A “cosmic beast” has been detected, spewing energy with the power of one billion Suns into space

“This magnetar seems to have decided to emerge from its cosmic solitude by shouting into space with the power of a billion Suns”

Astronomers have detected a violent explosion in a neutron star, which they describe as a “cosmic beast.”

The explosion blasted into space as much energy as the Sun could generate in only 100,000 years.

The observation, made thanks to an artificial intelligence system developed at the Image Processing Laboratory of the University of Valencia in Spain, revealed that the energy eruption occurred in as little as one tenth of a second.

This type of star, known as a magnetar, is a neutron star with an extremely strong magnetic field. Explosions in magnetars often occur without warning. That’s why it’s difficult for astronomers to find and study them.

But a research team of 41 scientists has now managed to capture one of these flares and calculate the energy released by the magnetar. This rarely observed cosmic event was named GRB 2001415.

Astronomers speculate that such eruptions are caused by instabilities in the star’s magnetosphere, or a type of “earthquake” in its crust.

Dense neutron stars, formed when a star collapses into itself, have a mass of about 1.3 to 2.5 times that of the Sun. Magnetars are unusual stars with magnetic fields a thousand times stronger than other neutron stars.

“Magnetars can be 100,000 times brighter than our Sun, even when inactive,” said lead author of the study, Alberto J. Castro-Tirado.

However, the energy released in the flare event we examined (GRB2001415) is equivalent to the energy emitted by the Sun in 100 thousand years.

The magnetar from which this short burst occurred is located in the Sculptor Galaxy, about 13 million light-years from Earth.

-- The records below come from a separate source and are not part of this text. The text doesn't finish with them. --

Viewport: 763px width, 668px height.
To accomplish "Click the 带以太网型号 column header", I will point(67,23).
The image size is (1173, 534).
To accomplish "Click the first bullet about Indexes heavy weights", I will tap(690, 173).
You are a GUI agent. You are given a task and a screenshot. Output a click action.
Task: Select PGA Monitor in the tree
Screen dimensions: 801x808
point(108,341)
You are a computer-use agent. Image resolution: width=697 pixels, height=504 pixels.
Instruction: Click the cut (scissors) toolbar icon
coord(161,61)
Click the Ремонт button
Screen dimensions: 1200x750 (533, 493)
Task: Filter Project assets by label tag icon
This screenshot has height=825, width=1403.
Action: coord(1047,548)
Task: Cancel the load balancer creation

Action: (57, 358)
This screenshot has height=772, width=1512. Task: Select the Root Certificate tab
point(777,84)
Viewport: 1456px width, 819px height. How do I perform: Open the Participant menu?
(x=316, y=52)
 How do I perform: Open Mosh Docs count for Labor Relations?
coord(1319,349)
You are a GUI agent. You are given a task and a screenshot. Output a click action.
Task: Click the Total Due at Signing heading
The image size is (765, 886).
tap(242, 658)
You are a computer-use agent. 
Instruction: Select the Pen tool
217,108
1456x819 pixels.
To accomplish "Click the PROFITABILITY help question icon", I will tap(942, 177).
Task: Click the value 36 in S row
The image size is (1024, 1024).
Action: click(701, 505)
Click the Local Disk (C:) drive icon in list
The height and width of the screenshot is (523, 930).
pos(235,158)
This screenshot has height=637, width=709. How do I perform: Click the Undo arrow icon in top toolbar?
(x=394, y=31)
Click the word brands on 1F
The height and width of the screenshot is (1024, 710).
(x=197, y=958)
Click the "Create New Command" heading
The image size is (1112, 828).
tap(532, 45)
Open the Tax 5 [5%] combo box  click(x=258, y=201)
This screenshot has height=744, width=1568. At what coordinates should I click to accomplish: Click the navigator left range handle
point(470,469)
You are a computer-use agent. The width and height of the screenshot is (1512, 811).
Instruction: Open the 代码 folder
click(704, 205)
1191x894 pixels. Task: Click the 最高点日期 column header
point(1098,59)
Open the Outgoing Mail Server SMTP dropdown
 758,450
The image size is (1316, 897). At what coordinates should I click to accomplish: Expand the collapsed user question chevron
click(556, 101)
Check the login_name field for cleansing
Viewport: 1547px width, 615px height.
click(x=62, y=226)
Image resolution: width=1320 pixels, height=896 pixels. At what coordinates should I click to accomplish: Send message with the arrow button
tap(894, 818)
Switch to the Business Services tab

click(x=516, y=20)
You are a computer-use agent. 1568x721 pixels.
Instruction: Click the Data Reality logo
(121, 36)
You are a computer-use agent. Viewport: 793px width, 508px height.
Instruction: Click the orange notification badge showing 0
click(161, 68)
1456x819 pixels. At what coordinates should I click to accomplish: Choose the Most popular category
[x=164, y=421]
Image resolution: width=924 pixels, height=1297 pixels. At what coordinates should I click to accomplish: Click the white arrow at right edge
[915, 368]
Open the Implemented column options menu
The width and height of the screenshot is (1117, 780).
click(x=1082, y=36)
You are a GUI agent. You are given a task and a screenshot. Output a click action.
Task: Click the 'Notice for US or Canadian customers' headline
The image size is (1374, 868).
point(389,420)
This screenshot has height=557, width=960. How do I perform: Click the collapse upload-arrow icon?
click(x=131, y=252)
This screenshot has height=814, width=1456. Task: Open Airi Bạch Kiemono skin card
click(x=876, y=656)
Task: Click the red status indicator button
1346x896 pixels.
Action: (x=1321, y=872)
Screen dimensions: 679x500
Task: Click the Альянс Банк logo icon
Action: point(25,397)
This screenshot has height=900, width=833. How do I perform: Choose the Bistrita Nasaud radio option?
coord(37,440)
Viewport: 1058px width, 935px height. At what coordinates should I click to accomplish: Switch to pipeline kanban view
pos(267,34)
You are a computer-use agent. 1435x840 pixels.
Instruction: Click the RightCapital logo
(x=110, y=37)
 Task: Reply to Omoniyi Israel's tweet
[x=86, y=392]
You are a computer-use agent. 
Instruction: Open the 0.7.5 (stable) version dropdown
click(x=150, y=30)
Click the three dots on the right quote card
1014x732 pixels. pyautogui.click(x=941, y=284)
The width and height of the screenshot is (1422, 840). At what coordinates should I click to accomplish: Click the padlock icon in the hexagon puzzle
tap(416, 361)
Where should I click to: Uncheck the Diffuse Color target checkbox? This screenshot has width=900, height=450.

Victor Reglero, co-author of the study published in the peer-reviewed scientific journal Nature, described the star in question as a “true cosmic monster”:

It’s as if this magnetar has decided to emerge from its cosmic solitude by shouting into the vacuum of space with the power of a billion Suns.

Of the nearly 3,000 known neutron stars, only about 30 magnetars have been identified. GRB2001415 was the most distant magnetar burst ever detected.